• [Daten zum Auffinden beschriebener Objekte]

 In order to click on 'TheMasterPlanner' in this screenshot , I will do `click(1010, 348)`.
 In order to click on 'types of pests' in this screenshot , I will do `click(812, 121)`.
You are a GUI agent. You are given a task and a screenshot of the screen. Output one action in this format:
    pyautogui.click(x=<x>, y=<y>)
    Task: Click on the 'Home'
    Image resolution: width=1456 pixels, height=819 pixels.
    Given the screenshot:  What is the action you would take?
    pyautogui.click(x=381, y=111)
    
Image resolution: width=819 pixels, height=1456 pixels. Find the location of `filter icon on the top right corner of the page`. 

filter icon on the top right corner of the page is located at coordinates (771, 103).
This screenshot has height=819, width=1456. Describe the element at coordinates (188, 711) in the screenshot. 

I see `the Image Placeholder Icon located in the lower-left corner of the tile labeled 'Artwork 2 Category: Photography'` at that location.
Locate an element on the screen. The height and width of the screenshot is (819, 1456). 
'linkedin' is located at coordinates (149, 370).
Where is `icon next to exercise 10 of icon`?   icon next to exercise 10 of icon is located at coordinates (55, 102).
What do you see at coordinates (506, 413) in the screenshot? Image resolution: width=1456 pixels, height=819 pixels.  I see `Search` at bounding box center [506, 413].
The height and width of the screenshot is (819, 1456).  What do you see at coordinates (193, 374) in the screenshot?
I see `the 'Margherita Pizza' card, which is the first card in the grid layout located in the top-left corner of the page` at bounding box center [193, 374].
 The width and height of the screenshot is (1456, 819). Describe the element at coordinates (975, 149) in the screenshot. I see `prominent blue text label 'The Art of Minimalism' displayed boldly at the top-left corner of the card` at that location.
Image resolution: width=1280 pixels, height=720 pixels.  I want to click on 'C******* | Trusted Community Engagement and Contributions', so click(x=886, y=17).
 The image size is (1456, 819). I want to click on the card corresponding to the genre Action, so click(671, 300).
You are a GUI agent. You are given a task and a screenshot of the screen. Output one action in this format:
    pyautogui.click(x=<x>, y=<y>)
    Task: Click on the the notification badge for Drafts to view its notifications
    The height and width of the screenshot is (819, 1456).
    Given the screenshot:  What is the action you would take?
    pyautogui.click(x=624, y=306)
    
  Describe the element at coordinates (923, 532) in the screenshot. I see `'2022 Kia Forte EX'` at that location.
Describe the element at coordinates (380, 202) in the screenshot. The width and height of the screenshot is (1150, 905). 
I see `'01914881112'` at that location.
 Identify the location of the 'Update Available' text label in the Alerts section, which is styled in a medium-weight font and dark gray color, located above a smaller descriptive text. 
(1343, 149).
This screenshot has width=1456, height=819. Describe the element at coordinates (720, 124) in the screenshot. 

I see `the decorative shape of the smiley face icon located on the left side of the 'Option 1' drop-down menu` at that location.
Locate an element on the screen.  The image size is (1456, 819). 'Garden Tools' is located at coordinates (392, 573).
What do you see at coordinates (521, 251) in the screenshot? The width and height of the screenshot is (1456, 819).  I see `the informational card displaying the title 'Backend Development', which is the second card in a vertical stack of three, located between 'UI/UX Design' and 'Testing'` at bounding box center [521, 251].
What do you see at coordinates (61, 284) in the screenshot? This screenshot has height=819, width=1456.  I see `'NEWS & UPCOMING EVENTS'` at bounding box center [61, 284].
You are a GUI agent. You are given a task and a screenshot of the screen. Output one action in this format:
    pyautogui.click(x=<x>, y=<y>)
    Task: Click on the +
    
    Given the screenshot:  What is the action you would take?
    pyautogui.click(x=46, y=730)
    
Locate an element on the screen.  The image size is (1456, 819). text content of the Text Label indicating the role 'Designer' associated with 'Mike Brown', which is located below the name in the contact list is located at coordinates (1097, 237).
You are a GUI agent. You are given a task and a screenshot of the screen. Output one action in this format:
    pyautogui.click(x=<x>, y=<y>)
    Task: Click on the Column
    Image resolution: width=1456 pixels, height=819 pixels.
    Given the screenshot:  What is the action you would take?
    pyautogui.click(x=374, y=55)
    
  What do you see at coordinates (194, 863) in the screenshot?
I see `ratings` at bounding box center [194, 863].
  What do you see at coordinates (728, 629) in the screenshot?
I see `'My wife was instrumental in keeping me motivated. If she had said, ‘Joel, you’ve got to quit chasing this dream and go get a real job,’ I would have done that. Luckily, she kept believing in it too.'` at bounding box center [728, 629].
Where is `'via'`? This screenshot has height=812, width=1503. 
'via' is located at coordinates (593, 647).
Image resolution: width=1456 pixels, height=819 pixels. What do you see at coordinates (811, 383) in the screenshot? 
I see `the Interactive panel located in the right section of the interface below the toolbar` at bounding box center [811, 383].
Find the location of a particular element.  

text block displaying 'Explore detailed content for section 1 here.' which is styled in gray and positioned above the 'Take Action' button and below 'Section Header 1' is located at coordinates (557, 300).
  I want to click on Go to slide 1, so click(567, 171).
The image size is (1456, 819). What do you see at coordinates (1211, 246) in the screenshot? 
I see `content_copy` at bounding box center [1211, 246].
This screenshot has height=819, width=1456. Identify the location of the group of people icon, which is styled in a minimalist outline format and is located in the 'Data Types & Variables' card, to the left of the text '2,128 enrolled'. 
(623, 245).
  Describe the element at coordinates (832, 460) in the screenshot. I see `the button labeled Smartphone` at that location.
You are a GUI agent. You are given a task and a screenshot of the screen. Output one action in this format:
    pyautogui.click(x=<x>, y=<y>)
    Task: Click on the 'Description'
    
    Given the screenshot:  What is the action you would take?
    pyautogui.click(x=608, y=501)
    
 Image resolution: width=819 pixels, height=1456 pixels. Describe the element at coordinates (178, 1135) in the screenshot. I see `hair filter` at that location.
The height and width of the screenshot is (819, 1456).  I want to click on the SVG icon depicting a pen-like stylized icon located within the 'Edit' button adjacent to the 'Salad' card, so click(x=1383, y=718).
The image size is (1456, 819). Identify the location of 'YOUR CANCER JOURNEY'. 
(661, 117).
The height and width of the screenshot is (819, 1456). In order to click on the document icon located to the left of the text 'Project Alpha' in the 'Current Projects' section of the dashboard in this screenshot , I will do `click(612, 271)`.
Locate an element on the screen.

• [Aufgabenstellung]
Schreiben Sie aus den obigen Daten die Zeilen unverändert ab: Beginnen Sie mit der Zeile, die „What do you see at coordinates (728, 629)“ enthält, und hören Sie nach der Zeile auf, die „I want to click on Go“ enthält.

• [Antwort]
  What do you see at coordinates (728, 629) in the screenshot?
I see `'My wife was instrumental in keeping me motivated. If she had said, ‘Joel, you’ve got to quit chasing this dream and go get a real job,’ I would have done that. Luckily, she kept believing in it too.'` at bounding box center [728, 629].
Where is `'via'`? This screenshot has height=812, width=1503. 
'via' is located at coordinates (593, 647).
Image resolution: width=1456 pixels, height=819 pixels. What do you see at coordinates (811, 383) in the screenshot? 
I see `the Interactive panel located in the right section of the interface below the toolbar` at bounding box center [811, 383].
Find the location of a particular element.  

text block displaying 'Explore detailed content for section 1 here.' which is styled in gray and positioned above the 'Take Action' button and below 'Section Header 1' is located at coordinates (557, 300).
  I want to click on Go to slide 1, so click(567, 171).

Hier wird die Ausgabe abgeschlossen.